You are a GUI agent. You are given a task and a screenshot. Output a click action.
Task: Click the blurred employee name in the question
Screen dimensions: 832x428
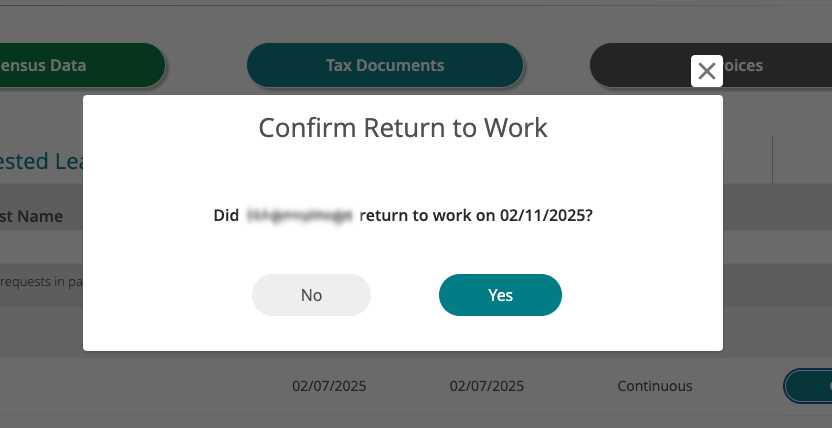300,215
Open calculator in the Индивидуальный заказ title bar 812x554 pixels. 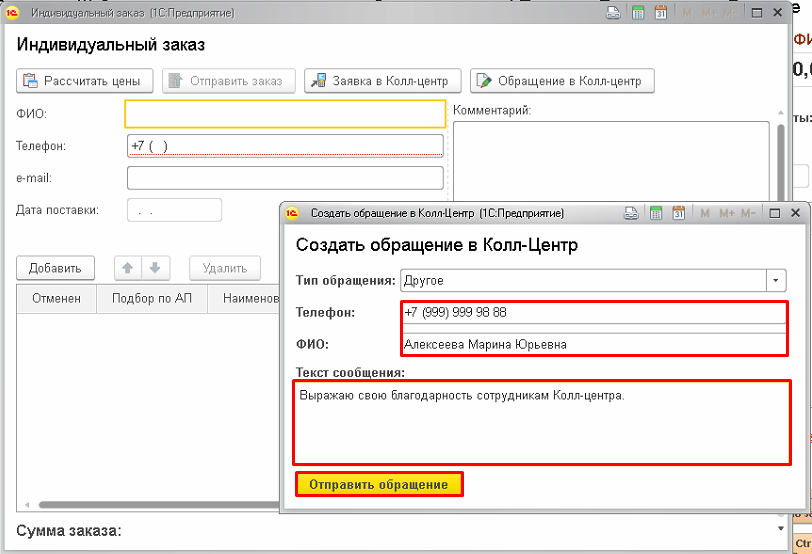638,13
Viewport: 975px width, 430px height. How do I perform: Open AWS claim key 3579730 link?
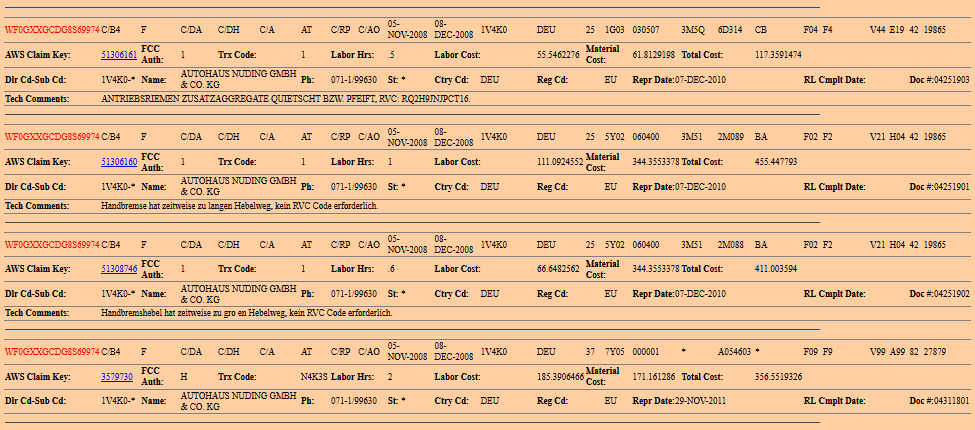[117, 376]
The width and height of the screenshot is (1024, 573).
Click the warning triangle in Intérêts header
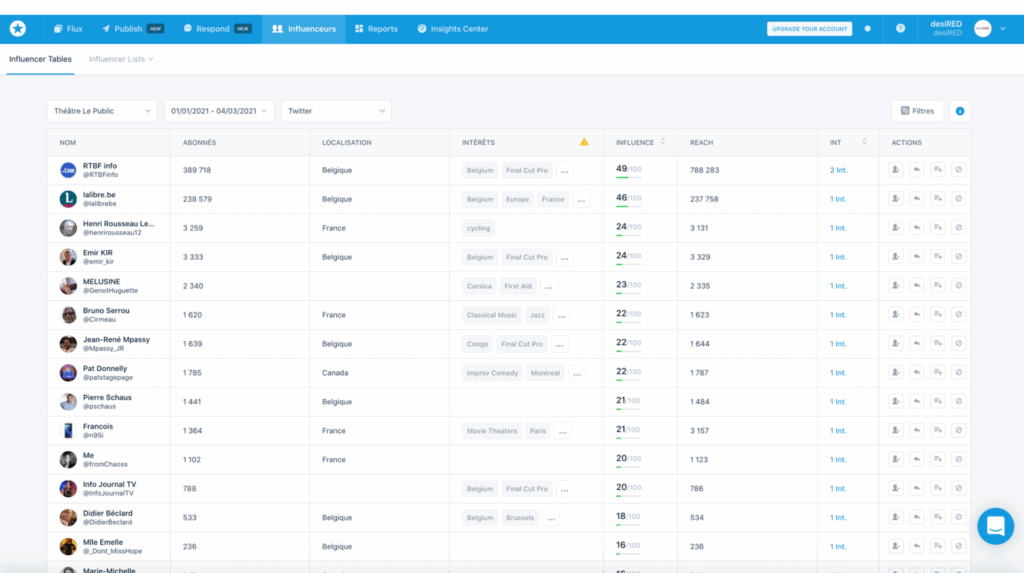[x=584, y=142]
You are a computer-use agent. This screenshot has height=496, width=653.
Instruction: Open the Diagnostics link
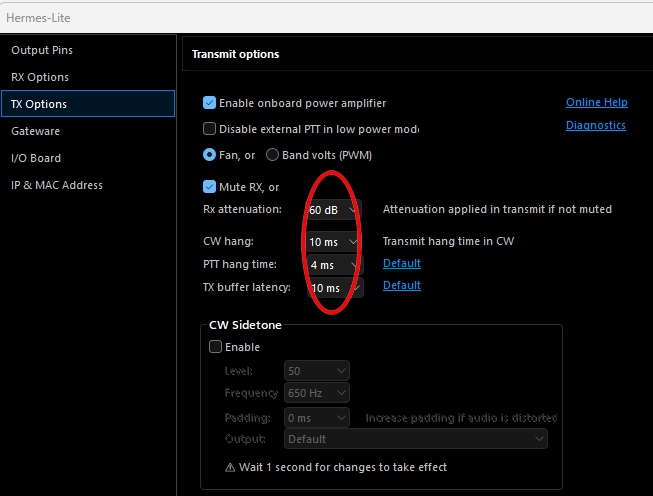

--

§ Task brief
Whenever a line in the listing above includes the word "screenshot", return that line.

§ Response below
You are a GUI agent. You are given a task and a screenshot. Output a click action.
The width and height of the screenshot is (1024, 573).
You are a computer-use agent. This screenshot has height=496, width=653.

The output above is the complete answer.